PROVIDED PASSAGE –
....................

Revenue generated by the Permanent Fund accounts for more of the state’s spending than oil revenue, once the state’s primary source of funding.

But budget analysts have been warning that even by following the existing 5% annual draw, the state could face a liquidity crisis in the future.

The director of the Legislative Finance Division, Alexei Painter, said Wednesday that the additional draw would result in around $50 million less in future annual draws. It would also increase the risk that the state would run out of money to draw in future years.

An increased draw would create what Rep. Will Stapp, a Fairbanks Republican, called “an existential risk of not having money for dividends or anything else.”

Still, on Wednesday a majority of the House Finance Committee members said they would join Foster in supporting the proposal.

“I couldn’t think of a more irresponsible vote I could take,” said Rep. Bryce Edgmon, a Dilligham independent and fellow co-chair of the Finance Committee who — like Foster — represents a rural district where a large proportion of constituents support a full dividend. “I’m going to help you guys catch the car. I’m going to vote yes and we’re going to see where this is going to go.”

....................

TASK DESCRIPTION –
Answer these questions from the Permanent Fund passage:
1. What existing annual draw rate does the passage mention?
2. According to Alexei Painter, how much less in future annual draws would the additional draw produce?
3. How does the passage identify Rep. Will Stapp?
The rows that come next have no connection to the Permanent Fund passage.

....................

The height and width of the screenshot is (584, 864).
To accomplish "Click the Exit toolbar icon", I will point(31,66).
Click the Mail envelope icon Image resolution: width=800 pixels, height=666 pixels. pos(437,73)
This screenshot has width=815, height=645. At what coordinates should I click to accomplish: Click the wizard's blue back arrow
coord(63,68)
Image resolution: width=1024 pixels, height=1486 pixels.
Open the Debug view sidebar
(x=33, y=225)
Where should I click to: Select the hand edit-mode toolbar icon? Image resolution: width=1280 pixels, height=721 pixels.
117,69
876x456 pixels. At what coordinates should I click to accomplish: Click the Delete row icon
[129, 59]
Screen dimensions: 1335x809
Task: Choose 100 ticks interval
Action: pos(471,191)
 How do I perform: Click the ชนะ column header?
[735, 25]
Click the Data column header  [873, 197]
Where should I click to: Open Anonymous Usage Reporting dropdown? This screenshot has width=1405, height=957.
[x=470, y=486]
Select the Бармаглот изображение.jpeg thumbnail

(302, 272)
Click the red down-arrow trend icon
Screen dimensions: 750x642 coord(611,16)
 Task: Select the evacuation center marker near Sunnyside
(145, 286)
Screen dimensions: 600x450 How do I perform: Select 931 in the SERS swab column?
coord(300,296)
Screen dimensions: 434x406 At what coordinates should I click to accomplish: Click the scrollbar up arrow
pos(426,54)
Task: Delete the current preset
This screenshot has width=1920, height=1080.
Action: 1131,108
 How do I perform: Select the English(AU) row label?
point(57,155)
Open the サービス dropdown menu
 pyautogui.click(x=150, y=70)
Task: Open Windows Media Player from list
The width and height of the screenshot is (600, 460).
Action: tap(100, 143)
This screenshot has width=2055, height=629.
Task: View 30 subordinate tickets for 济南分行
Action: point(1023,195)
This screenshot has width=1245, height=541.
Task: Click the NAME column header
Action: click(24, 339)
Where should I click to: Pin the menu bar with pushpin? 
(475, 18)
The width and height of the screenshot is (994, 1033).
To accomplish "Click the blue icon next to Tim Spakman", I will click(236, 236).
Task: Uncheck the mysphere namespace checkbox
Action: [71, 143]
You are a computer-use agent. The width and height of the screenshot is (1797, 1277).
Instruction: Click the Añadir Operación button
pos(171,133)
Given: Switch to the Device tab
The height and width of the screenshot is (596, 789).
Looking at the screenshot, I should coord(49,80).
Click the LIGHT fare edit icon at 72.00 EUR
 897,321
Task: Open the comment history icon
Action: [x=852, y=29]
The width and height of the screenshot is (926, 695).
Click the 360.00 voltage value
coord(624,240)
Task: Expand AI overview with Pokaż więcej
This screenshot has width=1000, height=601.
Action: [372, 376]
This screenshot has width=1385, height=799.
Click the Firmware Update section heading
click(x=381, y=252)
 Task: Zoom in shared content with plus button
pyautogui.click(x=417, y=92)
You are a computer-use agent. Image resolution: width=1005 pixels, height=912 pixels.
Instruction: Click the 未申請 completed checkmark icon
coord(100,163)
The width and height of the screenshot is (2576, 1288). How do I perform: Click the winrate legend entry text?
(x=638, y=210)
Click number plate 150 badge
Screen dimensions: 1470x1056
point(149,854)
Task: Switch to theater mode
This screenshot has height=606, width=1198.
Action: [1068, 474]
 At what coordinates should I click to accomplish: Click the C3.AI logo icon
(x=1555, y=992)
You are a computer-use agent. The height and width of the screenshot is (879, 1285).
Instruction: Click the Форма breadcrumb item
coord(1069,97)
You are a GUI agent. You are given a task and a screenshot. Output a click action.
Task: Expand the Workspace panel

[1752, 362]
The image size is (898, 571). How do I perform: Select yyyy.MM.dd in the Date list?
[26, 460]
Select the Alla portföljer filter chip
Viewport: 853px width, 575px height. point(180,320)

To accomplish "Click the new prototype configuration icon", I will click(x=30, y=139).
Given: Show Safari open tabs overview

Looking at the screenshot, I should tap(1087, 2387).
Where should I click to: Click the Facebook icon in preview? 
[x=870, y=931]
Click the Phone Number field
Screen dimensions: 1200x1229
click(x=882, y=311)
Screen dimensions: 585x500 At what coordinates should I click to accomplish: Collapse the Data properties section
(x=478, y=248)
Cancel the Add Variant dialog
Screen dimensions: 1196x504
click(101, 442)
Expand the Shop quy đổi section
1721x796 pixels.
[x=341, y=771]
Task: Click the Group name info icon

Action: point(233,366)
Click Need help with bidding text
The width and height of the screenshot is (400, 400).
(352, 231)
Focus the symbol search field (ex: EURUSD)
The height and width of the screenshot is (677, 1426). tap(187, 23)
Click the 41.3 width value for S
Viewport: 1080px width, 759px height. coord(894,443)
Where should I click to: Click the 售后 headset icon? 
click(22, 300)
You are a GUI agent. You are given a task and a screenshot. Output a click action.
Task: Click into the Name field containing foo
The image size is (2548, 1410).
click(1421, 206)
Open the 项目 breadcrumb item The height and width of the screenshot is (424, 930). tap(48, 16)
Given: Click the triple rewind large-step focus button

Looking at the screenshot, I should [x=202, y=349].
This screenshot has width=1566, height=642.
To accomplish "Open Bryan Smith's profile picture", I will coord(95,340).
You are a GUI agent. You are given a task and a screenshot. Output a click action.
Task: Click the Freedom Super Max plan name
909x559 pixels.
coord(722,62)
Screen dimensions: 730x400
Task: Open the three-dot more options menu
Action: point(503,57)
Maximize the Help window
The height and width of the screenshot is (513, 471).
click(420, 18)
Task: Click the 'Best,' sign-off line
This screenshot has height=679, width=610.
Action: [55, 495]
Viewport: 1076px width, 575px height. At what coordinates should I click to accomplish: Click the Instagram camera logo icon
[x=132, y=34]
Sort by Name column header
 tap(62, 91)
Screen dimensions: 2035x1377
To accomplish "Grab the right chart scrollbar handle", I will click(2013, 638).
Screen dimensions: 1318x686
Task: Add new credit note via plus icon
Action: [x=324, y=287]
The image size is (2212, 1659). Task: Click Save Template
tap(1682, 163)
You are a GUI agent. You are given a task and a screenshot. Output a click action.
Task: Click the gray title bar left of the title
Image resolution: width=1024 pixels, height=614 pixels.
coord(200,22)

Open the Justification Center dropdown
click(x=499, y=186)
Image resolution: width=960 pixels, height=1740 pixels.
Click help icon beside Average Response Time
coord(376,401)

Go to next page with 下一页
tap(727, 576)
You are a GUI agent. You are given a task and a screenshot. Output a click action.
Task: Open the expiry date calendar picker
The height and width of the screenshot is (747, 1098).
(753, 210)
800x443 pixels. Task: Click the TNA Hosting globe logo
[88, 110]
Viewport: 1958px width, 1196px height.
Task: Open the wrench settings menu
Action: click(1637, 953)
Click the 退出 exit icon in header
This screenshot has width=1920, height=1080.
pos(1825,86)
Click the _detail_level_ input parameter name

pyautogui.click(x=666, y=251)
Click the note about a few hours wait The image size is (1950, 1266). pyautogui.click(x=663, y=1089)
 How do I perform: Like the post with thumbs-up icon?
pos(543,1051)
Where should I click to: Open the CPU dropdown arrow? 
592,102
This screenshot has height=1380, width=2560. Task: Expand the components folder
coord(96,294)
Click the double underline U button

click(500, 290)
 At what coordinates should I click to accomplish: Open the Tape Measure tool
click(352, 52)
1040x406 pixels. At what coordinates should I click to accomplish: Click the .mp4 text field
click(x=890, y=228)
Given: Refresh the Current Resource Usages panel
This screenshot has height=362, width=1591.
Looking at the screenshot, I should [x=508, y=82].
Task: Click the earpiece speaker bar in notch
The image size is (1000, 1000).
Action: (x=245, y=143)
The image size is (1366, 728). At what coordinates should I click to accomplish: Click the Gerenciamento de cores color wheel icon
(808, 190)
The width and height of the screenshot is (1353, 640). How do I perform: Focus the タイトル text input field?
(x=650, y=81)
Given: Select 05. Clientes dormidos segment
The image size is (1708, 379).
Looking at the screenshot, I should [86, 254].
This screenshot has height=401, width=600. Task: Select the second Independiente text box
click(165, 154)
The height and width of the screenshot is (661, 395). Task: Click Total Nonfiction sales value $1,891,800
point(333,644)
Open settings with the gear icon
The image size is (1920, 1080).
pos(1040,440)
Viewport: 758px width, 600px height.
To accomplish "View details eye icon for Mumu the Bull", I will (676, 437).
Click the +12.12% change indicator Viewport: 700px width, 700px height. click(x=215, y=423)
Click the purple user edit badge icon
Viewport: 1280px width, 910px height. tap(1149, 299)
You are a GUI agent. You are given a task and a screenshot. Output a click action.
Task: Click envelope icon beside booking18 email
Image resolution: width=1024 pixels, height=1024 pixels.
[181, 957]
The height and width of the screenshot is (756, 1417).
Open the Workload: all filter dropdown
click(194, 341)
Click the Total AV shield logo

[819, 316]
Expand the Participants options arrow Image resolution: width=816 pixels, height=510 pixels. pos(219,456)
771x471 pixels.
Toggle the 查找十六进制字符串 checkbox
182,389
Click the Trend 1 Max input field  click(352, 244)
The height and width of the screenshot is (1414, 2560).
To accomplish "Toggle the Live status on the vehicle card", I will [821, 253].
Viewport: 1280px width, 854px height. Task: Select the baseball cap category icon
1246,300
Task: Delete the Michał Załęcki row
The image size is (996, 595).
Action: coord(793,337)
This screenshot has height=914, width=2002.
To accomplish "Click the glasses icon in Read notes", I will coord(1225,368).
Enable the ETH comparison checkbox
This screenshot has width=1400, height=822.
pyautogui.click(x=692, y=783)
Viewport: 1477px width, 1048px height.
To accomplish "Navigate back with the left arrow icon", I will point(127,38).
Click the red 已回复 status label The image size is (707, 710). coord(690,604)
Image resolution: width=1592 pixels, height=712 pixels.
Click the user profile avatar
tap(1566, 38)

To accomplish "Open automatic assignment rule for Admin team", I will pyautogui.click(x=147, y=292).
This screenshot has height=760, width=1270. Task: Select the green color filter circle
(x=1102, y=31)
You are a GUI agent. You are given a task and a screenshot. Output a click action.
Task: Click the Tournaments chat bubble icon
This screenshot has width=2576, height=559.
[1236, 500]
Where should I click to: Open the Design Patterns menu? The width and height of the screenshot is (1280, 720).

....................

RESULT FOR THIS TASK –
1. 5%
2. Around $50 million
3. A Fairbanks Republican